Researchers may have discovered why lung cancer affects some smokers and not others.
“A history of smoking has always been thought of as a predictor of lung cancer, but it is actually not very accurate,” said Jian-Min Yuan, Ph.D., M.D., associate professor of public health at the University of Minnesota. “Smoking absolutely increases your risk, but why it does so in some people but not others is a big question.”
Yuan and his team have found that a urine test may let a smoker know if they are at risk for lung cancer. They said that the presence of the metabolite NNAL in a smoker’s urine may show just how much they are at risk for cancer.
Data was collected from 18,244 men enrolled in the Shanghai Cohort Study and 63,257 men and women from the Singapore Chinese Health Study. Researchers also interviewed people in-person about their smoking and dietary lifestyle, as well as collected blood and urine samples from over 50,000 patients.

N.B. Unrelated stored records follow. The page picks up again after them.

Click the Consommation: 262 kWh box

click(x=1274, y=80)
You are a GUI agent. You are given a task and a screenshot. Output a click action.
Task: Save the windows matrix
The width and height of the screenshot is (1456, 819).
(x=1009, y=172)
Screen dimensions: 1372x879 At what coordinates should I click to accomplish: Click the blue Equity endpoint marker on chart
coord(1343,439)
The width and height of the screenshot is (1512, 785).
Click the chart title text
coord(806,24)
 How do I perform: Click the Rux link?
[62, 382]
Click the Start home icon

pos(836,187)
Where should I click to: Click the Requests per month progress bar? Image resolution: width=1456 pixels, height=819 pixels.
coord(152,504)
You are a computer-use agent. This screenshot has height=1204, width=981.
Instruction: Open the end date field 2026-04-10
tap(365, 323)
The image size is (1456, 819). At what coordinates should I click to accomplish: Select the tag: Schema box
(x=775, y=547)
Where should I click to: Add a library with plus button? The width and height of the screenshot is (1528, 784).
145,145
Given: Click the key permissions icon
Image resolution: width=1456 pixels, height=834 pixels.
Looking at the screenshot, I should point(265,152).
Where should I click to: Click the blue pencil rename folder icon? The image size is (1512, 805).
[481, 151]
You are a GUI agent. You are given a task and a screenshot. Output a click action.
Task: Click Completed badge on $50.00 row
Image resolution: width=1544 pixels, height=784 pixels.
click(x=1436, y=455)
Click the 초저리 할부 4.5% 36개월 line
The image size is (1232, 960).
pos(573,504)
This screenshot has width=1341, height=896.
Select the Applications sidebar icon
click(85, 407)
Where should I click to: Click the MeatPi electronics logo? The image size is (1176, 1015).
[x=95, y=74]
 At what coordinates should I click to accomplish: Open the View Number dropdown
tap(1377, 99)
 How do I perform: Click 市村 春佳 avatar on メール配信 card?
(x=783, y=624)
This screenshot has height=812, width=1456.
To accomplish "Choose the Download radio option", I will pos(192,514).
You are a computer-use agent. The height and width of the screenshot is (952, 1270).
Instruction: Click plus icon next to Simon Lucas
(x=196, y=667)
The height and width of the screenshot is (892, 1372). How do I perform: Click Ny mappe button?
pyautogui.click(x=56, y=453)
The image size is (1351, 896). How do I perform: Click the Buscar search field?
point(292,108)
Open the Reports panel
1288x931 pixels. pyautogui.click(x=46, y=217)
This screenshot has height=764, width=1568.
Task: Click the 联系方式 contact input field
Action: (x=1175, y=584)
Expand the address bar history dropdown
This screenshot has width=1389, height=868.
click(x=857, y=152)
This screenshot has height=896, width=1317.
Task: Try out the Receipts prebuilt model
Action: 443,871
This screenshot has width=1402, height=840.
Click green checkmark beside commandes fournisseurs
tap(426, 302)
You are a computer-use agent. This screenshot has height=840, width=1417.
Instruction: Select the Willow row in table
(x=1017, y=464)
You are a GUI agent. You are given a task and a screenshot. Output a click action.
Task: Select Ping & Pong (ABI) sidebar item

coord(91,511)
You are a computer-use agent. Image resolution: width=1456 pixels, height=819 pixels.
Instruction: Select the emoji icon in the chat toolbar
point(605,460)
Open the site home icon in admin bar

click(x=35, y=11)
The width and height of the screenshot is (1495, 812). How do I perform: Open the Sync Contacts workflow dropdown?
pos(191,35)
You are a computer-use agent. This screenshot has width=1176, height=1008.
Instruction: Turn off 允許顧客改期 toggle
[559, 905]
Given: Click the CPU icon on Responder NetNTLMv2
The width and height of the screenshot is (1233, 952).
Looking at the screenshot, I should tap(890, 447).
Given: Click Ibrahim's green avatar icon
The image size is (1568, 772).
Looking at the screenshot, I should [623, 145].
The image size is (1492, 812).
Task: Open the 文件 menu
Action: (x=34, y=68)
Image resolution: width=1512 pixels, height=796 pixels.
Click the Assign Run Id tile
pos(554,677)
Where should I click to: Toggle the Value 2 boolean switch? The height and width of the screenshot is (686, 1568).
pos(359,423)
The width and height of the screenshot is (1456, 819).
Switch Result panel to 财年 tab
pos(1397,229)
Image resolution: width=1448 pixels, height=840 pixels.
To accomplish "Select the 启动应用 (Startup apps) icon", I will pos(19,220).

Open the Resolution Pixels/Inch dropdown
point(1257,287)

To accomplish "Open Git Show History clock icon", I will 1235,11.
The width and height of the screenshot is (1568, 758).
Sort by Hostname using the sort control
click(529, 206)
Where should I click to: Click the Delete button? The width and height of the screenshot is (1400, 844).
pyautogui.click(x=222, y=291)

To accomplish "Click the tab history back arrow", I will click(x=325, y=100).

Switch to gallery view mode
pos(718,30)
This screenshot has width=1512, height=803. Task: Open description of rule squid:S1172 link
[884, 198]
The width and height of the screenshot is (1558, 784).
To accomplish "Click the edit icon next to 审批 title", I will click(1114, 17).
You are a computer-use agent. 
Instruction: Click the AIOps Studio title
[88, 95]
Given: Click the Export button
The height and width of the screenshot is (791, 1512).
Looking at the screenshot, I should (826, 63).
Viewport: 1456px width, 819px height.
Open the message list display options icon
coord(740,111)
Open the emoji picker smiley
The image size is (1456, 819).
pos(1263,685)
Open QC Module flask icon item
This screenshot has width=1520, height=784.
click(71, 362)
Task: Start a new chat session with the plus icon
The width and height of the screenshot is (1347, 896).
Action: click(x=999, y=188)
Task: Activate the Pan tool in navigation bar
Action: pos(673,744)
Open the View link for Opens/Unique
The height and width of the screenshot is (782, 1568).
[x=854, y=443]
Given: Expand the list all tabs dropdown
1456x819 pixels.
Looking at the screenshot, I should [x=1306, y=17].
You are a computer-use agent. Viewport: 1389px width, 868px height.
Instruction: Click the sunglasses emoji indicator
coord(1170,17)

Over a ten-year period, researchers evaluated the impact of NNAL by analyzing the data they had collected. They divided the levels of NNAL into three groups. Patients in the mid-range level of NNAL were 43 percent more likely to develop lung cancer, while those with the highest levels more than doubled their risk for developing lung cancer.
“Smoking leads to lung cancer, but there are about 60 possible carcinogens in tobacco smoke, and the more accurately we can identify the culprit, the better we will become at predicting risk,” said Yuan.
This data was presented at the American Association for Cancer Research 100th Annual Meeting 2009.